In many cases, the prepaid card buyer will insert the activated gift card into a greeting card, and then into an envelope, in order to create a present that can be handed to or mailed to the intended recipient. The use of prepaid or stored value cards as gift items has sky rocketed over a comparatively short amount of time, affecting the sale and use of greeting cards specifically, and retailing, in general. The convenience and assured satisfaction of the recipient have factored greatly in the rise of gift cards.
The retailer benefits from this transaction because the consumer pays in advance of purchase to the seller of the gift card. No interest or guarantee of repayment is given, and the monetary value of the card can only be retrieved when the person in possession of the card makes a purchase from a specific retail brand in a closed loop situation, or almost any retailer in an open loop situation. Post-transaction, once the designated monetary value is reached, some cards may then be reloaded with additional funds.
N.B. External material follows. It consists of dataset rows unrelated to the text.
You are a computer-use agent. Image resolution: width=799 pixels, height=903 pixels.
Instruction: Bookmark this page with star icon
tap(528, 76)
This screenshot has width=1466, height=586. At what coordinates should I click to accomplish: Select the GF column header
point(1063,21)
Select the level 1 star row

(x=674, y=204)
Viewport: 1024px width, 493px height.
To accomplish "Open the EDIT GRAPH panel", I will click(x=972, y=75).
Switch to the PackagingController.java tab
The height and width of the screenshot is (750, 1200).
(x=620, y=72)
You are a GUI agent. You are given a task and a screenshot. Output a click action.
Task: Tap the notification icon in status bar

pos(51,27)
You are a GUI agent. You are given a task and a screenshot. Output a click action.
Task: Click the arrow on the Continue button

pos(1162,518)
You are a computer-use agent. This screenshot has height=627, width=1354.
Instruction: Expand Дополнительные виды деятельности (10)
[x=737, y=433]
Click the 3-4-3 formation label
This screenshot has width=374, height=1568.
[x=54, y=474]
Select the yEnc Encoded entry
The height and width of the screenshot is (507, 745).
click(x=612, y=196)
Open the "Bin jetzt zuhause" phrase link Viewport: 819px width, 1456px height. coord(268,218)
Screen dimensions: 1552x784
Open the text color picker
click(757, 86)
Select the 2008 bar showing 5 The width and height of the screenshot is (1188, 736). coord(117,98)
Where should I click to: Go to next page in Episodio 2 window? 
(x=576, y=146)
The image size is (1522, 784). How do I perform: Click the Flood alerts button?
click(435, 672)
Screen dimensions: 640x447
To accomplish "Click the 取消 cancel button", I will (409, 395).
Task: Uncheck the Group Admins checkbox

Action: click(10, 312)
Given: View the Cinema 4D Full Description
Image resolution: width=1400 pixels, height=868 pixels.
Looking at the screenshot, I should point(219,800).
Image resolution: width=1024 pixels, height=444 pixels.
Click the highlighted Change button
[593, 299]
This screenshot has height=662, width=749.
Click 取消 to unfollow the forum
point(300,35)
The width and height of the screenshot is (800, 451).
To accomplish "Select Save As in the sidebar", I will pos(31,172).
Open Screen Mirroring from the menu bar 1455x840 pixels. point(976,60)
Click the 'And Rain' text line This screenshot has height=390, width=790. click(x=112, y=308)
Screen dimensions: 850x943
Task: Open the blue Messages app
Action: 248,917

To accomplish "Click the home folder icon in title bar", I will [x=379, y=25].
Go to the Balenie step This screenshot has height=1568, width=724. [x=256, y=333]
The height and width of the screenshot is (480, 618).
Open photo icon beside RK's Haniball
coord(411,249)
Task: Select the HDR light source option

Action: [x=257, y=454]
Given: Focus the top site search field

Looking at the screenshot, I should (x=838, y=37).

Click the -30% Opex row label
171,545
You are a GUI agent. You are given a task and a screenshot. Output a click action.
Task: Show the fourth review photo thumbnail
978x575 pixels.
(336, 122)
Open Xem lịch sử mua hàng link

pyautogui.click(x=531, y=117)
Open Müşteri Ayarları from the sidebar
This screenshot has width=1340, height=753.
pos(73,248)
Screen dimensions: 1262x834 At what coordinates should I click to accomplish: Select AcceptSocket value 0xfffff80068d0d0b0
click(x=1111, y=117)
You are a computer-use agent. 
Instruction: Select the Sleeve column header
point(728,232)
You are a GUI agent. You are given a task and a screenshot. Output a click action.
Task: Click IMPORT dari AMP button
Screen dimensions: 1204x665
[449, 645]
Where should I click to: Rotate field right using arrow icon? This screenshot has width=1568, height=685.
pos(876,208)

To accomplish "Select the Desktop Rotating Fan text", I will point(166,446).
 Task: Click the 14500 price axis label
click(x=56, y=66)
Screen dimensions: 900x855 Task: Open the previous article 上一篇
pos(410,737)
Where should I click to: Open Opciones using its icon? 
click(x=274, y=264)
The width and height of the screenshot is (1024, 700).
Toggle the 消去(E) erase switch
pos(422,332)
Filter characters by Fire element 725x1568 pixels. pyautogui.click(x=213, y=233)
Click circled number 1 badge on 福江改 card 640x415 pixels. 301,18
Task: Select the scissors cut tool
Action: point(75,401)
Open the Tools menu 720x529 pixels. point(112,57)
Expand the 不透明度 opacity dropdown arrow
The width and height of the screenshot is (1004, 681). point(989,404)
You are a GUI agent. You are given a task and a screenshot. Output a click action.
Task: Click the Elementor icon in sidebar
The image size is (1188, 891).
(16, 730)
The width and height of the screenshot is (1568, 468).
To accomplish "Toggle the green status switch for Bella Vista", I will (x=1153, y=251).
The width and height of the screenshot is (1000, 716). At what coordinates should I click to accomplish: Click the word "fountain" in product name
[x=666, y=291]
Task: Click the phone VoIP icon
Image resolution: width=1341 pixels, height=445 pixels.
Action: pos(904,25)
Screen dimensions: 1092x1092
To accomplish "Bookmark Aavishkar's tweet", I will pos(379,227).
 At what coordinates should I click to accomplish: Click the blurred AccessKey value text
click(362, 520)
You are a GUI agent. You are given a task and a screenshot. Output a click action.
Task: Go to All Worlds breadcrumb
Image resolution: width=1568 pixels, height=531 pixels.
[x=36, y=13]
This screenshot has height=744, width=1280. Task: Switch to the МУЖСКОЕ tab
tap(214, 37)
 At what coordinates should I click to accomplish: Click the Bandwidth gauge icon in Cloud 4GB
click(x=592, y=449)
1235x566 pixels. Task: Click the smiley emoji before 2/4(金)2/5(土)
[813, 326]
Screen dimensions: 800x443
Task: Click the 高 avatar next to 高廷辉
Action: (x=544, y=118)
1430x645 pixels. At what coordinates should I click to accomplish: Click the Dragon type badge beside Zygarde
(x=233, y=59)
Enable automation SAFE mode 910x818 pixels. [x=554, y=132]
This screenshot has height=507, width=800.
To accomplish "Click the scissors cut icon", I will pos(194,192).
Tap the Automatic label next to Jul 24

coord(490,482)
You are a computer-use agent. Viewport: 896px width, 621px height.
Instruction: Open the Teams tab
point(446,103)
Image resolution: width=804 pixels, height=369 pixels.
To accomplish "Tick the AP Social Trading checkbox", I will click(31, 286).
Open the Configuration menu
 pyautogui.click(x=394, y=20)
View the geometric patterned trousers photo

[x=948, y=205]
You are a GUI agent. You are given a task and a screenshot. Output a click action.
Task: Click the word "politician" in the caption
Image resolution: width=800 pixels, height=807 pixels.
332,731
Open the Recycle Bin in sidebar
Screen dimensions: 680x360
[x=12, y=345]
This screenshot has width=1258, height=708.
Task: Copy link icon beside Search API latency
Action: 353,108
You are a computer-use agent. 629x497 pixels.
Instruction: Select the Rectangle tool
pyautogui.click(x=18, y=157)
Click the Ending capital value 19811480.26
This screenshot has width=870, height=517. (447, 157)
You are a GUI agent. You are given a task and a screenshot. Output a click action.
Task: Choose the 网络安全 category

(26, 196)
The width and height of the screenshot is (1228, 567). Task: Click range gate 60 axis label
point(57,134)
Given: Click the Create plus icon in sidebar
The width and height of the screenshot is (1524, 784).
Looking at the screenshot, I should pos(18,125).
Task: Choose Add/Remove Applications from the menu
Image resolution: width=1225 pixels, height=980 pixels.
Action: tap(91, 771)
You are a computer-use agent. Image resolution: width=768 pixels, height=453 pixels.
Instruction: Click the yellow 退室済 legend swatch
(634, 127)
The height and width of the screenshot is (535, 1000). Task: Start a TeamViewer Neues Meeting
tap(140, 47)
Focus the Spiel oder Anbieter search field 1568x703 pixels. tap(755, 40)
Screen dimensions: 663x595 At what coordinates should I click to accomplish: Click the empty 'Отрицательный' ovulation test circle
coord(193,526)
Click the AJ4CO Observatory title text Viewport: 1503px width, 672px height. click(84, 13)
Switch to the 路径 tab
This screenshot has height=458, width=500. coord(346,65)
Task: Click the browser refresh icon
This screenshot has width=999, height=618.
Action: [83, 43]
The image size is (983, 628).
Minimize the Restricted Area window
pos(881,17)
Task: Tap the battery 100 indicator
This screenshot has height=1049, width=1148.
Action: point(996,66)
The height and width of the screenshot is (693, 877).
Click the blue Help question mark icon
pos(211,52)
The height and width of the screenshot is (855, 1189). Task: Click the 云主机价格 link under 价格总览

In financial reality, consumers are, in essence, loaning large amounts of money, at no interest, to the issuing companies. Some of that advance payment may be lost to the cardholder since no change is given when the cardholders purchase amount is less than the amount designated on the card. Leftover monies are not generally of a large enough denomination to be used for additional purchases, and in many cases, are never retrieved. Generally speaking, there are no records being kept in relation to the amount bought, or by whom, or where nor the amount being spent, or by whom. Neither is there a report given to the possessor of the card about any balances that may be left.
Most issuers have recently stopped charging service fees or including expiration dates. Many are looking for additional ways to enhance the structure and delivery of gift cards because consumers continue to place more emphasis on prepaid shopping and more dollars on gift cards each year. While there are a variety of reasons for the rise in stored value and prepaid gift card the overwhelming reason for consumers is convenience.
The present invention is based on a method of distributing and activating gift cards. The method comprises the steps of attaching a non-activated gift card to an article, selling the article and activating the gift card from a remote location. The step of selling includes (1) allowing a consumer to buy the article at a retail store, (2) allowing a consumer to buy the article over a telephone line, and delivering the article to a home of a consumer or (3) allowing a consumer to buy the article over an internet connection, and delivering the article to a home of a consumer. That is, the article is sold to a consumer at a specific point of purchase, the specific point of purchase being either a retail store or virtual store.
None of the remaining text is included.